General Electric managed to turn a profit of over five billion dollars in the US alone last year - and more than fourteen billion internationally, yet did not pay one damned dime in federal taxes. This year General Electric is seeking major concessions from unions in its shrinking American workforce.
That in itself represents corporate balls the size of Neptune, but it gets worse.

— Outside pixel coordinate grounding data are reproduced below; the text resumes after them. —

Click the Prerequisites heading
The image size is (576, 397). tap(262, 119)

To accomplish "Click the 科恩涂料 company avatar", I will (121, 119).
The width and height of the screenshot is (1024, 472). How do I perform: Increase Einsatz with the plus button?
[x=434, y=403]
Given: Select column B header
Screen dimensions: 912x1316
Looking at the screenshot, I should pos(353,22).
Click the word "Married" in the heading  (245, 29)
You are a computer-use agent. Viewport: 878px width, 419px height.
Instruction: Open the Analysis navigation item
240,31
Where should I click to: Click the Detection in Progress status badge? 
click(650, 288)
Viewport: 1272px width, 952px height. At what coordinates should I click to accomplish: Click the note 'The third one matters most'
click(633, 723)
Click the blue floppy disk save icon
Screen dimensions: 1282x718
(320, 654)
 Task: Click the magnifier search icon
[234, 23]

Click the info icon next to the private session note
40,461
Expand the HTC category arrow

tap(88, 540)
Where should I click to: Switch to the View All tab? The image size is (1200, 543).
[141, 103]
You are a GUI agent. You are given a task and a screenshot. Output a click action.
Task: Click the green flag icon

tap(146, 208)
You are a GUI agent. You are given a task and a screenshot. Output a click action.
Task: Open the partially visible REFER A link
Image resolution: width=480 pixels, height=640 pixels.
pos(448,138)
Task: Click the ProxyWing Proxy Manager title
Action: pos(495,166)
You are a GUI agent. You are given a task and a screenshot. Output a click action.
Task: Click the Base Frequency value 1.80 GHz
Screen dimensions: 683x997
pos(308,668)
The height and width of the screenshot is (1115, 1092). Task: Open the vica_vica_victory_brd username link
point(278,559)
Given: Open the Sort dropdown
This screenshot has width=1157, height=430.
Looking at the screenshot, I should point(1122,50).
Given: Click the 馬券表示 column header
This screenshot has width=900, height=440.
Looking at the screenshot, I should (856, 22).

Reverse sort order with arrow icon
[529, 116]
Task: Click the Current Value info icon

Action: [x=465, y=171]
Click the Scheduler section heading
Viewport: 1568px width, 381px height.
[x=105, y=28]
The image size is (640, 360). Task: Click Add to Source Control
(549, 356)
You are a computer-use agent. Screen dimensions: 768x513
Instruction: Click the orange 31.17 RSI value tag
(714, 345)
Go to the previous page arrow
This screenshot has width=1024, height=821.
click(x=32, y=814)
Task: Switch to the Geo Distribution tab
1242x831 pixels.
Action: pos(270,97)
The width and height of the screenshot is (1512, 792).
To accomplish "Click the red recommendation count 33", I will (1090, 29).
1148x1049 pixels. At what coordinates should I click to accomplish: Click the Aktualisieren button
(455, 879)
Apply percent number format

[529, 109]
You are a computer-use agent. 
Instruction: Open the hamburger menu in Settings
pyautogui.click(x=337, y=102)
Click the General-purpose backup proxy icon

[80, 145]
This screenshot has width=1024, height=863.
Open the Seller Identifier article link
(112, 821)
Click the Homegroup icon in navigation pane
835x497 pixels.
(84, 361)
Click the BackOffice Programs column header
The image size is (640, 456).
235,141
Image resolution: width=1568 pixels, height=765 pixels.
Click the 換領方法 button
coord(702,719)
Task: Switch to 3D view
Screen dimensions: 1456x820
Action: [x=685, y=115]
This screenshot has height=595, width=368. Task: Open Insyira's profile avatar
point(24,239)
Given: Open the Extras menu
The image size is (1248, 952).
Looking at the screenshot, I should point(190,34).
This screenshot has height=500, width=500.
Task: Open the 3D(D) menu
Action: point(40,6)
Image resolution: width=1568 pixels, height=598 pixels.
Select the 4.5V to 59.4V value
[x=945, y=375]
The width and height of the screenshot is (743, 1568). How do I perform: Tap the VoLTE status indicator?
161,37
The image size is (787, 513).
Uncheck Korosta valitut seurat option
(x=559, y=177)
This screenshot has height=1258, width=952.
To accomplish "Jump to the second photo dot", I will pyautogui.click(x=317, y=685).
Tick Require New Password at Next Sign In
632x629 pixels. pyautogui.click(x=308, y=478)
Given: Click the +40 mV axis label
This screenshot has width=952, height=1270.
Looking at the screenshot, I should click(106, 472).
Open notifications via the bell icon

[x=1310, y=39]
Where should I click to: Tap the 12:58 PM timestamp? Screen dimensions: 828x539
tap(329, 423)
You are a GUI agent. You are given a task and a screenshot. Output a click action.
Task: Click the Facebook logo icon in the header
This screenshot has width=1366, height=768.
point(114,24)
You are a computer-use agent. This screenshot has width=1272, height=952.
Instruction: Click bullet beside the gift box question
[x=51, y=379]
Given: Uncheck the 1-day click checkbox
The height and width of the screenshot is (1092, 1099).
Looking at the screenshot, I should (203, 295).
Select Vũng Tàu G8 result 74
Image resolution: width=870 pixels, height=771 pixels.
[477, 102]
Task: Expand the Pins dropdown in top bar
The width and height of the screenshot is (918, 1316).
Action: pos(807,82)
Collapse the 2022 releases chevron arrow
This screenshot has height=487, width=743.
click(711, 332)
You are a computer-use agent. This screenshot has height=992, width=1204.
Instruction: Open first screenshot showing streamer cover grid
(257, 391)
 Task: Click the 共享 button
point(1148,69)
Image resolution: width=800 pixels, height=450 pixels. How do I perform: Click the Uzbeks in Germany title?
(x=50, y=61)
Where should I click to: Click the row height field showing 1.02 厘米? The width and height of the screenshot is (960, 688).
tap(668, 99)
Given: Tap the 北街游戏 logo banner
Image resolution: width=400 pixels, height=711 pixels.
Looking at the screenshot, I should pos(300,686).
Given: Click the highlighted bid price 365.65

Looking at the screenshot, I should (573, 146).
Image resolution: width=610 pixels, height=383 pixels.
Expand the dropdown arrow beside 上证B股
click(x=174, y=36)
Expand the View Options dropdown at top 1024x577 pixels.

Immelt's total compensation package - what he takes home in salary, bonuses, stock options, and office supplies - was somewhere north of fifteen million dollars last year. Today, being a very, very, very minor stockholder in GE, I received an email plea from the corporate monster to resist a minority stockholder group's efforts to rein in Immelt's pay. It looks like, the way I read the intentionally confusing document, that GE claims to be offering Mr. Immelt a total compensation package that they believe is worth only $21 million dollars, but the evil minority stockholder group thinks it is in excess of $27 million.
Maybe if Jeffrey Immelt would accept a decent wage, he could free up enough General Electric revenue to pay union wages and maybe even throw the government a few tax dollars. Maybe then he would become a role model for other CEOs, and together they could plow some of their corporations' profits back into activities that actually would create jobs - or at least help to pay down the national debt.
President Obama, you have apparently cast a vote of confidence for Jeffrey Immelt. I will not be following your lead.